“You don’t think Idris was involved?”
He shook his head. “No.”
“He doesn’t seem to know anything about it.” I told him briefly about my earlier encounter with Idris. “So now in addition to having a rogue wizard with a short attention span to deal with, we also now have his girlfriend, who has more than enough reason to have a vendetta against both of us, and who’s capable of staying focused on one thing for more than five minutes at a stretch. Plus, maybe another player entirely who’s capable of getting past all our security. Fun.”
He made a rueful face. “You said it. We’re trying to track them down, but I’m also curious to see what they do next. I imagine we’ll know soon enough.”
“I guess it’s too much to hope that their big plan is running away to Fiji and leaving us alone.”
He laughed at that. “It would be nice, but I doubt it.”
I had something incredibly witty and clever to say in response, but before I could say it, there was a scream from the back of the restaurant, followed by a whooping alarm and a burst of cold water as the sprinkler system came on.
“Fire!” someone yelled, and I somehow doubted they were testing their First Amendment right to yell “fire” in a crowded restaurant.
Three
Astampede to the exit began immediately, with people knocking over chairs and tables in their haste to escape from the restaurant. Fortunately, our table was against the wall, so we weren’t in the traffic pattern to be trampled. As usual, Owen remained calm in the crisis. “Get your coat,” he reminded me. “It’s cold outside.” Meanwhile, he put on his own coat. I threw my coat over my arm and grabbed my purse, then we plunged into the melee. Owen kept a protective arm around me as we moved through the crowd. The real holdup seemed to be the front door, which was so narrow only two people could get through at a time. It created a bottleneck as people pushed forward in a panic. All the while, the sprinklers drenched us.

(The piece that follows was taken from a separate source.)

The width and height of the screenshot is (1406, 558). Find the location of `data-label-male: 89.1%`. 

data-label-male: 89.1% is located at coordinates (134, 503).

“This isn’t good,” Owen muttered. He waved his right hand and whispered something in a mystical language under his breath, and the glass in the front floor-to-ceiling windows vanished. Another wave of his hand and the tables and chairs in front of those windows relocated to another part of the restaurant. “This way!” Owen called out as he guided me toward one of those open windows, but he was so soft-spoken by nature that his voice didn’t carry over the noise of the crowd, the fire alarm, and the approaching sirens.
I put my fingers to my lips the way one of my brothers had taught me and gave a piercing whistle. “This way!” I bellowed. The crowd split off and followed us as we stepped onto the sidewalk. The police and fire engines had arrived by then, and the police officers directed everyone to the sidewalk across the street from the restaurant. Nobody questioned the glassless windows without any shards on the ground below. “Are you going to put those back?” I asked Owen, my teeth chattering as the cold outside air hit my thoroughly soaked hair and clothes.
“Oh, sorry, I can’t believe I forgot,” he said, but when he waved his hand, the window glass didn’t come back. Instead my clothes suddenly became dry. Then he helped me with my coat, which was drier because it had been folded over my arm, but he worked his magic on that, too. His clothes were suddenly drier, as well. “I’d do something about drying your hair, but that’s more difficult with your magical immunity, and besides, it might be suspicious if we both suddenly looked blow-dried in this crowd,” he said with a rueful grin. I looked around and noticed that all the other escapees from the restaurant looked wet and miserable. “And the glass should come back in an hour or so.”
He pulled me against him, holding me inside his coat with his arms tight around me. That made me a lot warmer, in spite of my damp hair. He wasn’t a big guy, but he had a fair amount of muscle packed onto his slim frame, so being held by him made me feel safe. “My dating luck strikes again,” I said with a sigh. “Normally it only affects me, but now I can ruin the evening for everyone, just by being there.”
He chuckled and hugged me a little tighter. “I don’t think you can take the blame for this. It just happened.” Then he paused and said, “Or maybe…”
“Maybe what?”
“Take a look at the building and tell me what you see.” I turned my head to look at the building where the restaurant was, and while I saw flames, those flames didn’t appear to be actually doing anything. The structure of the building wasn’t changing at all. I also didn’t smell smoke. Nobody who’d been in the supposedly burning restaurant was coughing or wheezing.